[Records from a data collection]
★ ★ ★ ★ ★ ★ ★

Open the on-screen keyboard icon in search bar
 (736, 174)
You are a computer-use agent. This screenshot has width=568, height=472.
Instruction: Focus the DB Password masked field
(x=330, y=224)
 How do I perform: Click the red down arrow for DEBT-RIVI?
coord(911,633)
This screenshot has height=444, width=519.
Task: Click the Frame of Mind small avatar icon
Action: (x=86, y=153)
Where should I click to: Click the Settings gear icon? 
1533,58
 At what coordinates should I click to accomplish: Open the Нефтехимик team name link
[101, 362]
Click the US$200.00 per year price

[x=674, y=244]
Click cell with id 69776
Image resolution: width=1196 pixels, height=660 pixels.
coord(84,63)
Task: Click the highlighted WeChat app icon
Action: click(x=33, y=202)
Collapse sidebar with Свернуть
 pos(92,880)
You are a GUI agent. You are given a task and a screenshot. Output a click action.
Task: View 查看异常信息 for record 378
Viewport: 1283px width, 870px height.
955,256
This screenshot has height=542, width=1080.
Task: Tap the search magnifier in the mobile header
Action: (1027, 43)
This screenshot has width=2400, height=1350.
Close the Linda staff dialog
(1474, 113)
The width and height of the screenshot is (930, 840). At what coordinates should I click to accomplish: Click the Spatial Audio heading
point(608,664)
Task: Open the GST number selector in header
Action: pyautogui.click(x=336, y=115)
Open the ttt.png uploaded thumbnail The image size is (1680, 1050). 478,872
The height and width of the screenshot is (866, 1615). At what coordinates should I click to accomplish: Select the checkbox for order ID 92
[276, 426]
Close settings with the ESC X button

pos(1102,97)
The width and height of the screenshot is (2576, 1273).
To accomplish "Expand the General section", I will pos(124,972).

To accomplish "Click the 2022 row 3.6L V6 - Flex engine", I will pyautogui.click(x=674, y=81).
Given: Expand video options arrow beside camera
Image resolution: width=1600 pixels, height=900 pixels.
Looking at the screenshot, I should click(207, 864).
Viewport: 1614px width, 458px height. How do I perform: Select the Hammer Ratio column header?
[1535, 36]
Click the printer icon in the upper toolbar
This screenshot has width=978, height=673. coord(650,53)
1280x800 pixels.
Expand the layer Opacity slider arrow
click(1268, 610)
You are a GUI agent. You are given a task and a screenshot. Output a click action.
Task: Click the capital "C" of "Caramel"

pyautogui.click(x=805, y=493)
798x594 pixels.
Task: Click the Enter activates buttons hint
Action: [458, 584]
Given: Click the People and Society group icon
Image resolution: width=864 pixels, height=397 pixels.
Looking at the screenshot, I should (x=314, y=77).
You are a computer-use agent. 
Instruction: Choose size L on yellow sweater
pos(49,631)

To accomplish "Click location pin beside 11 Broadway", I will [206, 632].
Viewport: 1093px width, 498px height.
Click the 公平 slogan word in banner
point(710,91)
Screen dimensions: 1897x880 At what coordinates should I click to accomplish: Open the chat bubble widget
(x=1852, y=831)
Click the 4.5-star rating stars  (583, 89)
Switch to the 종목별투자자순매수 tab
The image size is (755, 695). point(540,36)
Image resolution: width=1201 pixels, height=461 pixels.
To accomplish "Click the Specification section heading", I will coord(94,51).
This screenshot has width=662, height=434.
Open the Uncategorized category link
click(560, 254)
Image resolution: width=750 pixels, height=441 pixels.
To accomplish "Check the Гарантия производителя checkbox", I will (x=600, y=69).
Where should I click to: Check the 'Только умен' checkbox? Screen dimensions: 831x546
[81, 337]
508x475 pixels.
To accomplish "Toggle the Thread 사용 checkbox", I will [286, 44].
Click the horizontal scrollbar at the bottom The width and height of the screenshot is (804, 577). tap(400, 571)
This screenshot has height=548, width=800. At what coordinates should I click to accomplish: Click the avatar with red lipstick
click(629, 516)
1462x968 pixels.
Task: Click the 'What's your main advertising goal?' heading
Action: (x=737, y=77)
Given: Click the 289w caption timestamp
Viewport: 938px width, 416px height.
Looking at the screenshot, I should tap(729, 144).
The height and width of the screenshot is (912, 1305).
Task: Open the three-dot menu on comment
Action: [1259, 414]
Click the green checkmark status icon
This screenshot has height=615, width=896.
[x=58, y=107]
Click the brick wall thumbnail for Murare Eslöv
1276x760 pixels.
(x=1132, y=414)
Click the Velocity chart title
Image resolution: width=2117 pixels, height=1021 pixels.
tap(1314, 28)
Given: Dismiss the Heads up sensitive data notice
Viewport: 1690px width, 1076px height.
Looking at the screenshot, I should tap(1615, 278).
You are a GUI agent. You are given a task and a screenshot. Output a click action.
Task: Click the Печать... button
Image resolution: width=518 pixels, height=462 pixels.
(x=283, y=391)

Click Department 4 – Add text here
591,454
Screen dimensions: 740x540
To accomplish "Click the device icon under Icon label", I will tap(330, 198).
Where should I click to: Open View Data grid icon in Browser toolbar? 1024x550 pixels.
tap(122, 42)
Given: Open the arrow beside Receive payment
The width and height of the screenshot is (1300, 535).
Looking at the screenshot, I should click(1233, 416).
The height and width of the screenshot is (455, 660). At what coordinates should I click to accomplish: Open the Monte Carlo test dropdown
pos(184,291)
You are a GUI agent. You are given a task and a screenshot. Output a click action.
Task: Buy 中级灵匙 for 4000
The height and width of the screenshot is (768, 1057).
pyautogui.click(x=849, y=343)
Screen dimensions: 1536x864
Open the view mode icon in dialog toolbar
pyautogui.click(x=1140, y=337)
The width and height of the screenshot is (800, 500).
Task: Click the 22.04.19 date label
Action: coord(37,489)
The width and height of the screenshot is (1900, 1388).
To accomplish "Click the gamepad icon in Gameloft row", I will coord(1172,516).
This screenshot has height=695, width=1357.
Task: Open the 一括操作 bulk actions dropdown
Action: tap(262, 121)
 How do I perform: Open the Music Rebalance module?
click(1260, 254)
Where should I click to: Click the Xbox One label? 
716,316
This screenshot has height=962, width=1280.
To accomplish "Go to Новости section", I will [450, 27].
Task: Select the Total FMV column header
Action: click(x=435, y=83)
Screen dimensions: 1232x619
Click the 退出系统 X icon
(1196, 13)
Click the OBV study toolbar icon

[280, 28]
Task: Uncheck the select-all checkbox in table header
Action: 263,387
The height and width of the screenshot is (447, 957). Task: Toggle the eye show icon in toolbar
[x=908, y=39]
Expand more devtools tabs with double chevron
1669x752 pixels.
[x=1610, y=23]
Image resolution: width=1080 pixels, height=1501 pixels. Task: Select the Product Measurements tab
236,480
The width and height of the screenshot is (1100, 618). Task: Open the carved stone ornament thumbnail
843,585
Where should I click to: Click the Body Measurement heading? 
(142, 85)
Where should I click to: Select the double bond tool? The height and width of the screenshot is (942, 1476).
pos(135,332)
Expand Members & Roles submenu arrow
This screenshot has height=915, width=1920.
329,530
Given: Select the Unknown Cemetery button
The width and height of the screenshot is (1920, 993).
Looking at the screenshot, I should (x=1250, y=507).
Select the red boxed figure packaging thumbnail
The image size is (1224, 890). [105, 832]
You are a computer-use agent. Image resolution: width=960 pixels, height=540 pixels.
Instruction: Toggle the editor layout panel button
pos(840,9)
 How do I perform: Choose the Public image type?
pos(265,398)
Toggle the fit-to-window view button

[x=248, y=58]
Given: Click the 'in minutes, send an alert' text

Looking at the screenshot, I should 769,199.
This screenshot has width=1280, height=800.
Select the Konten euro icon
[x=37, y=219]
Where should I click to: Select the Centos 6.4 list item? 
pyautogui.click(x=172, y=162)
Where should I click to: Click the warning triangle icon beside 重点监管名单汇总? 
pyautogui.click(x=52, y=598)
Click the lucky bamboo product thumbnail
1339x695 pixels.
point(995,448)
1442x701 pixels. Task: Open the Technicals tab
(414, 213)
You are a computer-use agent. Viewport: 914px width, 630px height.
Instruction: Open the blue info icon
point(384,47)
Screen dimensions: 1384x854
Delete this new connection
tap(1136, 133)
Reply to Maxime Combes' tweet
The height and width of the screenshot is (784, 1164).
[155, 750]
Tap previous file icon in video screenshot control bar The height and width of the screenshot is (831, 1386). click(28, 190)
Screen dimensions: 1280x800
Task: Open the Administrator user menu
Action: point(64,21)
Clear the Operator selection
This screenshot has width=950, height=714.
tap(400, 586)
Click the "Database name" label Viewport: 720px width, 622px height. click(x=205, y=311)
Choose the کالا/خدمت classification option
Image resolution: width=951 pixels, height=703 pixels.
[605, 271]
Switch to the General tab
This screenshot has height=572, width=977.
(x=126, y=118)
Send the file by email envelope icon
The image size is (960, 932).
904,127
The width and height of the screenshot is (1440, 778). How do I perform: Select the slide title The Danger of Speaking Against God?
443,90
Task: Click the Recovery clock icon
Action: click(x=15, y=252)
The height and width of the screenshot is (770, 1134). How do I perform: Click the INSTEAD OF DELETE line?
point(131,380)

★ ★ ★ ★ ★ ★ ★

◆ Directions for this task ◆
Copy out, from the data above, every line holding the word "computer".

◆ Response area ◆
You are a computer-use agent. This screenshot has width=568, height=472.
You are a computer-use agent. 
You are a computer-use agent. Image resolution: width=960 pixels, height=540 pixels.
You are a computer-use agent. Viewport: 914px width, 630px height.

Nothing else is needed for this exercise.